Something approaching this happens in “Stressed Out,” because all this inferiority and self-doubt is being boldly, energetically expressed in this very rhythmic, organized structure. With all the complaining, there’s something strangely celebratory about it. In a lesson he gave to a rock musician during the 1960s, Eli Siegel explained the essence of rock and roll. He showed that rock, by its very nature, opposes the desire of a person to be hidden, by taking the inner, secret anguish of a person and putting it out there for all to see and hear with lively, energetic form. “Rock and roll does show,” he said, “that the opposites are very much in motion, and that people are trying to be proud of their pain, not be skulking about it.”
Can We Like How We’re Sure and Unsure?
I’m grateful to have learned from Aesthetic Realism that the hope to have contempt for the world and people is what has given rise to both fake inferiority and fake superiority in me. As I have liked the world more — and instead of hoping to look down on people, as I have hoped to respect them more — I feel so much prouder of how sureness and unsureness are in me. This is a study I recommend to everyone.
In this song, sureness and unsureness are made one. In the second verse, the singer (well, you can’t really call it singing — it’s rap or hip-hop) goes on about a certain smell that reminds him of his childhood. Then he gets back to that conflict between childhood — a time, he says, when “nothing really mattered” — and the pressures of adult life, with the culminating line:
Out of student loans and treehouse homes we all would take the latter.
The desperate whine in Joseph’s voice also has energy, rhythm, and humor that make it not just unsure but also bold, confident. Beneath this complaint, piano notes likewise sound both wandering and purposeful. Following the verse, the “Blurryface” refrain and the “stressed out” chorus both come around again in their turn.

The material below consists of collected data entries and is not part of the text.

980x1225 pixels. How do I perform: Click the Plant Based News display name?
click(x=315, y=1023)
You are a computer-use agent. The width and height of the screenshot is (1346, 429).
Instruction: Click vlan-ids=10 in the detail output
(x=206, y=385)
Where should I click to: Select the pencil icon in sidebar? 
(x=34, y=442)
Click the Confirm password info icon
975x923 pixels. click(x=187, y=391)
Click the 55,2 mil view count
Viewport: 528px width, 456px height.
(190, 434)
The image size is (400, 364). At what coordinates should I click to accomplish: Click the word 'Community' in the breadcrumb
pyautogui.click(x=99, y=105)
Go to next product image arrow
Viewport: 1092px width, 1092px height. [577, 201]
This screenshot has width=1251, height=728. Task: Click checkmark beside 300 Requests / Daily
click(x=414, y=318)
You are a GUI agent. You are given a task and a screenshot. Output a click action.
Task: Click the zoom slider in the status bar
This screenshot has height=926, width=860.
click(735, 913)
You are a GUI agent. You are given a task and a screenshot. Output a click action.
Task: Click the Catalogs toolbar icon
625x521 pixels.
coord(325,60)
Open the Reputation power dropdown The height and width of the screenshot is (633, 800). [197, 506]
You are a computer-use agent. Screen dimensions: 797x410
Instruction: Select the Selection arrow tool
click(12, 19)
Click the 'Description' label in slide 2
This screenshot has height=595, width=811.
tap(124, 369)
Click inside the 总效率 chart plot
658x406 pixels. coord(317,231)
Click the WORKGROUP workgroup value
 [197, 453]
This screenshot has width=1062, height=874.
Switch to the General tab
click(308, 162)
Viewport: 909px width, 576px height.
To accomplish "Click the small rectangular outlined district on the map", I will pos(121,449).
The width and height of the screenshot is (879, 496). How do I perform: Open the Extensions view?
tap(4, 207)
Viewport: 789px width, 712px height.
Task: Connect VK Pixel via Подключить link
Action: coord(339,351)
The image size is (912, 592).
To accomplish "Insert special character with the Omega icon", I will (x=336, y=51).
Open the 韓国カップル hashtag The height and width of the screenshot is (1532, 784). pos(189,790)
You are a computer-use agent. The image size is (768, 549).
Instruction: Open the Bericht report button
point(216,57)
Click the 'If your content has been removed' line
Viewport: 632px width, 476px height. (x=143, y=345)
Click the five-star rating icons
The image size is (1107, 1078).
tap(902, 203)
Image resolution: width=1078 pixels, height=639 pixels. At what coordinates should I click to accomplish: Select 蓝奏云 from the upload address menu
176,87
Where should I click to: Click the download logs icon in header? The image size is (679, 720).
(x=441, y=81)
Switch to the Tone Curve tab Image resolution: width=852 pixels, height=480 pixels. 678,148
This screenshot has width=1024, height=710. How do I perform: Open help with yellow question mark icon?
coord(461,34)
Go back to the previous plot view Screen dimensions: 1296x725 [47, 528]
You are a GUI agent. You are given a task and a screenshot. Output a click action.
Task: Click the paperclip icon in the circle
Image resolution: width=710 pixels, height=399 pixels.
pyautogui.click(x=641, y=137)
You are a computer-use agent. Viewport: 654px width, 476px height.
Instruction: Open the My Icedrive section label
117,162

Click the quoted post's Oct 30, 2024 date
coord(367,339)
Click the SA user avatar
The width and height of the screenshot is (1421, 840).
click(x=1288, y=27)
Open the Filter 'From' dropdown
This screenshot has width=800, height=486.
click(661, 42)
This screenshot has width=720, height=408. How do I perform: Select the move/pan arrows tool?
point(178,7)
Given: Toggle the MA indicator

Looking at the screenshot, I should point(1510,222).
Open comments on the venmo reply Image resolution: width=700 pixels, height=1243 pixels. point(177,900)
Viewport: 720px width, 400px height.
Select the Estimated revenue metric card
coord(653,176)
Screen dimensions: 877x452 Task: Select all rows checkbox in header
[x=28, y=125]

The next section of the song takes on more urgency. With staccato synthesizer-notes accompanying the singer’s rapid-fire syllables, he tells that he and his friends “used to play pretend” that they were flying in rocket ships. But, he tells:
We used to dream of outer space, now they’re laughing at our face, saying,
“Wake up, you need to make money!”
And while that last line is sung and almost shouted by multiple voices with such ferocity, it also provides the release of humor. I think it is valuable to remember that many of the same people who care for this song and have downloaded it by the millions are people who also responded to the recent campaign of Bernie Sanders. In caring for both, there is a sense: “There must be a better, more likable means for me to conduct my life than what I’ve been presented with so far.” The humor here is good.
In the very last section of the song, Tyler Joseph’s voice is electronically altered to sound heavier, darker, more foreboding as it reiterates and hammers home some of the same complaints that came before. But with all the ferocity, the feeling of lightsome humor continues.
As I’ve been showing, I believe the success of this recording comes from the way it puts together seriousness and humor, vagueness and definition, boldness and humility. And I believe that as such it can give people hope. As Eli Siegel wrote in the sentences I quoted earlier:
Can we be both humble and bold at 3:30 PM Tuesday? — Only art shows that the answer is, Yes.